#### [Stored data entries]
——
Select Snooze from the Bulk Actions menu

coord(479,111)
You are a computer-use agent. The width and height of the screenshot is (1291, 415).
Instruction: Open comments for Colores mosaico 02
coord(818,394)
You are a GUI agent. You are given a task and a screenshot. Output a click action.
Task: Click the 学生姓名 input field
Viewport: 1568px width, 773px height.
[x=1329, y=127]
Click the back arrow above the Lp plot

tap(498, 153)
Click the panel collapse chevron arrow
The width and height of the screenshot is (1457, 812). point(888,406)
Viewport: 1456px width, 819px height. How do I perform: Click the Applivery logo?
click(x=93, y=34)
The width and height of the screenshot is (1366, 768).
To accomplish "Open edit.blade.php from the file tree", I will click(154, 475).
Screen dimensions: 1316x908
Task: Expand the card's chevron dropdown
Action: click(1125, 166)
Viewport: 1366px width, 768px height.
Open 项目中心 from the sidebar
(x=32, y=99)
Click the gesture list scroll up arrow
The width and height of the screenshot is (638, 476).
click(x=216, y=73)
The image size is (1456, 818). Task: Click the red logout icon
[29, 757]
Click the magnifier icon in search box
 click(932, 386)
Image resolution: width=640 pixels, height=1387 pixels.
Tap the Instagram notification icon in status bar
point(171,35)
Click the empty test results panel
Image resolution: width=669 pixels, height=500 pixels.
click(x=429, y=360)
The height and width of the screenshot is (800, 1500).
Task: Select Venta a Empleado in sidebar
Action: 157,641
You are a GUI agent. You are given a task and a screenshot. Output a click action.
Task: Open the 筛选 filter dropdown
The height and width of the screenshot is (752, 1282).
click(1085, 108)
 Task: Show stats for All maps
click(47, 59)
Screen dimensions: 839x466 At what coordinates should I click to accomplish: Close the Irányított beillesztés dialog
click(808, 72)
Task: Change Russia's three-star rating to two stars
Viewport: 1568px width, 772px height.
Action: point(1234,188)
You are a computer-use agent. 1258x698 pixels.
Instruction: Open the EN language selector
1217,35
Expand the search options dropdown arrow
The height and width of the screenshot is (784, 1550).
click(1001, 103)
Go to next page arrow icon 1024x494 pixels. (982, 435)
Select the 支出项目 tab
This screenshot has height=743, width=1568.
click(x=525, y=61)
——
#### [Exercise objective]
From the entries above, return exactly the line containing "Click the back arrow above the Lp plot", the line containing "The width and height of the screenshot is (1366, 768).", and all lines between, and nothing else.

#### [Solution to the problem]
Click the back arrow above the Lp plot

tap(498, 153)
Click the panel collapse chevron arrow
The width and height of the screenshot is (1457, 812). point(888,406)
Viewport: 1456px width, 819px height. How do I perform: Click the Applivery logo?
click(x=93, y=34)
The width and height of the screenshot is (1366, 768).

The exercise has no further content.